La loi du 21 décembre 2022, codifiée à l'article L. 1237-1-1 du Code du travail, instaure une présomption de démission pour le salarié qui abandonne volontairement son poste et ne reprend pas le travail après mise en demeure de l'employeur. Auparavant, l'employeur devait nécessairement licencier le salarié, ce qui ouvrait droit aux allocations chômage. Désormais, le salarié présumé démissionnaire perd en principe ce droit.
Quelles sont les indemnités de licenciement pour abandon de poste ?
En cas de licenciement pour faute grave, le salarié ne perçoit ni indemnité de licenciement ni indemnité compensatrice de préavis ; seule l'indemnité de congés payés reste due. Si le licenciement est prononcé pour faute simple, l'indemnité légale de licenciement (1/4 de mois par année d'ancienneté jusqu'à 10 ans, 1/3 au-delà) et l'indemnité de préavis sont dues. En cas de présomption de démission, aucune indemnité de rupture n'est versée.
Quel risque en cas d'abandon de poste en CDI ?
Le salarié qui abandonne son poste en CDI s'expose à deux issues : soit l'employeur active la présomption de démission (pas de chômage, pas d'indemnités), soit il engage un licenciement disciplinaire, généralement pour faute grave. Dans les deux cas, le salarié perd son emploi. S'il est licencié pour faute grave, il conserve l'accès aux allocations chômage mais perd indemnités et préavis. S'il est présumé démissionnaire, il perd à la fois le chômage et toute indemnité.
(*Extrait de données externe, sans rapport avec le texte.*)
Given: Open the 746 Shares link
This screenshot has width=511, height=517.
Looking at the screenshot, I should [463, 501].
Quel motif de licenciement pour abandon de poste ?
L'abandon de poste constitue un manquement à l'obligation de présence du salarié. L'employeur peut le qualifier de faute grave (rendant impossible le maintien du salarié dans l'entreprise) ou de faute simple, selon la durée de l'absence, l'impact sur le service et les circonstances. La lettre de licenciement doit caractériser précisément les faits reprochés : la Cour de cassation (14 janvier 2026) a rappelé que la seule mention « abandon de poste » ne suffit pas à motiver valablement le licenciement.
Un salarié peut-il toucher le chômage après un abandon de poste ?
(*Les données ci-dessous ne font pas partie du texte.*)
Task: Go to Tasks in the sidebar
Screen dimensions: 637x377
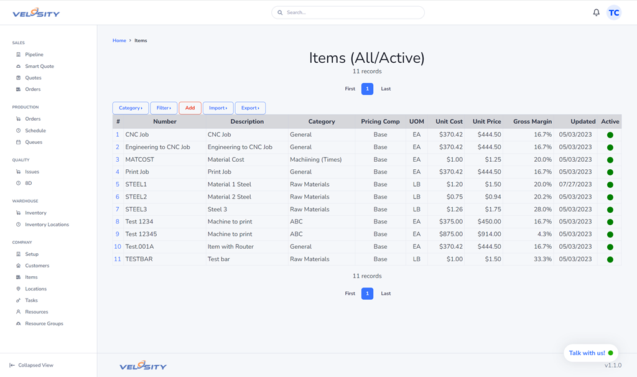Action: pyautogui.click(x=31, y=300)
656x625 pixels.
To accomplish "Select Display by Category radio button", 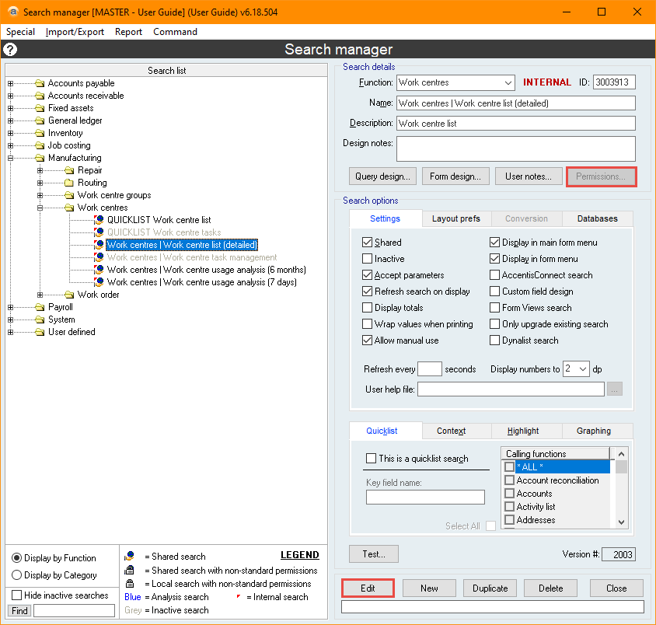I will (17, 575).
Oui, si l'employeur opte pour un licenciement (même pour faute grave) plutôt que pour la présomption de démission. La Cour de cassation (Chambre civile 2, 8 janvier 2026) a confirmé que le salarié licencié pour abandon de poste est considéré comme involontairement privé d'emploi et peut prétendre aux allocations chômage, sous réserve de remplir les autres conditions d'ouverture des droits. En revanche, la présomption de démission le prive du chômage, sauf à démontrer une démission légitime.
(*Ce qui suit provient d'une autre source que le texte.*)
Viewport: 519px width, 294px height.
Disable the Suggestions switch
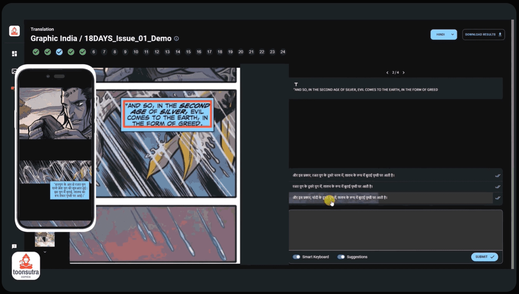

Existe-t-il une durée minimale pour qualifier un abandon de poste ?
Non. Aucune durée minimale légale n'est fixée par le Code du travail. La « règle des 48 heures » est une idée reçue sans fondement juridique. En pratique, les employeurs laissent généralement s'écouler plusieurs jours pour consolider le constat d'absence avant d'engager une procédure. L'élément déterminant n'est pas la durée en elle-même, mais le caractère volontaire et injustifié de l'absence combiné au refus de reprendre le travail.